The two made further plans. Ramfis had ordered that his yacht, the Angelita, be sent to Miami so that he could use it as a base during his school breaks. Zsa Zsa helped him pass those holidays by arranging for a guest to meet him there: Joan Collins, then known leeringly around Hollywood as the British Open, a sex kitten currently between marriages, love affairs, and movie roles. “He was good looking in a glossy, black-haired, olive-skinned Latin way,” La Collins recalled. And he was catching her at just the right time. “I had never before slept with anyone unless totally carried away by passion or love. This time my motivation was mental and physical exhaustion, mixed with gratitude for a consolation missing from my life for months.” As a token of his esteem, Ramfis gifted her with a choker from Van Cleef and Arpels—about 25 karats total. She protested that the $10,000 bauble was too much. But she kept it.
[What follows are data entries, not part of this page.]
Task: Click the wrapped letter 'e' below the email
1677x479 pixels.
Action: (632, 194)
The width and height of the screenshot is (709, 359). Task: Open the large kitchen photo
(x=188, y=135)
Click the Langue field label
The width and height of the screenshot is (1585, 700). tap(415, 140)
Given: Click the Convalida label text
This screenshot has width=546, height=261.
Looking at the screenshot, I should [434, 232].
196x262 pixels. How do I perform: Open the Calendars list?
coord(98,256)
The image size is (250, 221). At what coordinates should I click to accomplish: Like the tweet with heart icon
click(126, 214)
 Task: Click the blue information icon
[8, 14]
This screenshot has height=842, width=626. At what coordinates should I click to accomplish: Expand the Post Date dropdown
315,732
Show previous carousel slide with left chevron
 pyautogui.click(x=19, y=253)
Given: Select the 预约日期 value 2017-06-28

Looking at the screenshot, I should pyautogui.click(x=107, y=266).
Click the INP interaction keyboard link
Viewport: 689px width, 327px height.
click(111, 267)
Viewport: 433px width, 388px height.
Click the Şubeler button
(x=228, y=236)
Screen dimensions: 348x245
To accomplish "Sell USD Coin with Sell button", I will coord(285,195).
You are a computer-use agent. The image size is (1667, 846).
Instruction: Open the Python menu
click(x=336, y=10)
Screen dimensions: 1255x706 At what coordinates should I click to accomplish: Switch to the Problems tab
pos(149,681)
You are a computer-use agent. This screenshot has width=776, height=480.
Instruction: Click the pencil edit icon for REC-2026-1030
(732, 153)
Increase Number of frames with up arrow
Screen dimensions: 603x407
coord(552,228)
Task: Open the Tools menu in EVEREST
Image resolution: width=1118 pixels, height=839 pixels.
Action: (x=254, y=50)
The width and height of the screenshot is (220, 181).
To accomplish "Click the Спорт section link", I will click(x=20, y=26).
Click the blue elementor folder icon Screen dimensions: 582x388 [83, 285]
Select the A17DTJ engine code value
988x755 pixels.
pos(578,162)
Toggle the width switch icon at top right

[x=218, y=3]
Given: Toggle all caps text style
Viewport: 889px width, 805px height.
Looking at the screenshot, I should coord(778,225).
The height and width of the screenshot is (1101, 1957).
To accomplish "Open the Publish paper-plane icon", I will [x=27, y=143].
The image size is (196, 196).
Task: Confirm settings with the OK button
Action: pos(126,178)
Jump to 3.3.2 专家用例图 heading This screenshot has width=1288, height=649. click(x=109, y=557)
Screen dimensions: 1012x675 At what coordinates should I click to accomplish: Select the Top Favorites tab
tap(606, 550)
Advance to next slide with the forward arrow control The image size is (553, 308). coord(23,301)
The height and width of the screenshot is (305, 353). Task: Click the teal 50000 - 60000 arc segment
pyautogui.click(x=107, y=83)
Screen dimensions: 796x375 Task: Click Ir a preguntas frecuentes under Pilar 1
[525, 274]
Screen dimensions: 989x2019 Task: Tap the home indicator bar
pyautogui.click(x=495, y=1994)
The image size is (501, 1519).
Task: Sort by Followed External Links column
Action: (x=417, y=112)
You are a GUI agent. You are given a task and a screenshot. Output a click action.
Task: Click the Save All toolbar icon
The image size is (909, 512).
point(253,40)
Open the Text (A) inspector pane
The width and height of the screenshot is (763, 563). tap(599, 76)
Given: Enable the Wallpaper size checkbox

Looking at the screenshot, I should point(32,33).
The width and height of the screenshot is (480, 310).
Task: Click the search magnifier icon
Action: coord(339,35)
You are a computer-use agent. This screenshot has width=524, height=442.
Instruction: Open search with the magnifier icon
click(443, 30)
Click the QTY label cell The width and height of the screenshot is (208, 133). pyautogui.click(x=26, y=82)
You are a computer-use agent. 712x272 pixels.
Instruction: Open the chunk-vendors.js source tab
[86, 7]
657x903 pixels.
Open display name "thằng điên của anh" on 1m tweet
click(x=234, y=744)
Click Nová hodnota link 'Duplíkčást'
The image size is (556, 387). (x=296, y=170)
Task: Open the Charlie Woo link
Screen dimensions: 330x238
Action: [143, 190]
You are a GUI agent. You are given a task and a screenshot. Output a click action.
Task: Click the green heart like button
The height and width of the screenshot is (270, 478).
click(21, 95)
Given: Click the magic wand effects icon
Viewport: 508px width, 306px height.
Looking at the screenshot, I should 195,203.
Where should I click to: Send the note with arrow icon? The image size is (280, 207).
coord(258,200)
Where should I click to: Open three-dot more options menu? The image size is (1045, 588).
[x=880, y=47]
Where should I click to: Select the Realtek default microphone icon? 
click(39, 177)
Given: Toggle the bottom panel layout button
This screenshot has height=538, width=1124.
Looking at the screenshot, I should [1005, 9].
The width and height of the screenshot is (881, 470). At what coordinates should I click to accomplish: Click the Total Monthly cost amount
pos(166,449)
A bit later, the Angelita was docked in New Orleans and Ramfis invited Zsa Zsa herself to come join him for Mardi Gras, which she did. She, too, stayed aboard the boat. And when she got back to Los Angeles, she, too, found herself the recipient of a surprise gift: a $5,600 red Mercedes convertible roadster with black leather interior. (She never protested its richness.)
Back in Kansas, Ramfis was barely attending to his studies and finally complained to his superiors that he had developed a problem with his sinuses. They suggested he see a military doctor but he applied for and received two months’ leave to see a specialist.
In California.
The ensuing circus began, literally, with a splash.
A sometime actress named Lynn Heyburn—pretty, slender, twenty-three—came by the house that Gilberto had rented for Ramfis at 243 South Mapleton Drive in Holmby Hills, the celebrity enclave adjacent to Beverly Hills (the rent—on top of what he was paying in Kansas—was $2,500 per month). She had made a movie in Ciudad Trujillo a few years prior, she said, and she thought she could make contact with a niece of Trujillo’s who befriended her there if she paid respects to Ramfis. On her first visit, she was met by Ramfis’s spokesman, Victor Sued, along with Gilberto; they told her that Ramfis was still indisposed with the ill effects of his sinus treatment; they invited her to a party that evening; she declined. She came back the next day when, she claimed, Gilberto and his uncle Rubi met her and led her into the backyard—where they pushed her into the deep end of the swimming pool. A young woman who was apparently staying at the house ran to help her and found her a towel to wear while her own clothes dried; she holed up in a bedroom while, she claimed, Rubi and Gilberto tried to get in to see her. Her clothes were ruined; her dignity was dented; she would sue—or at least have a chunk of the Dominicans out of court. It all dragged on for months until a quiet settlement was reached.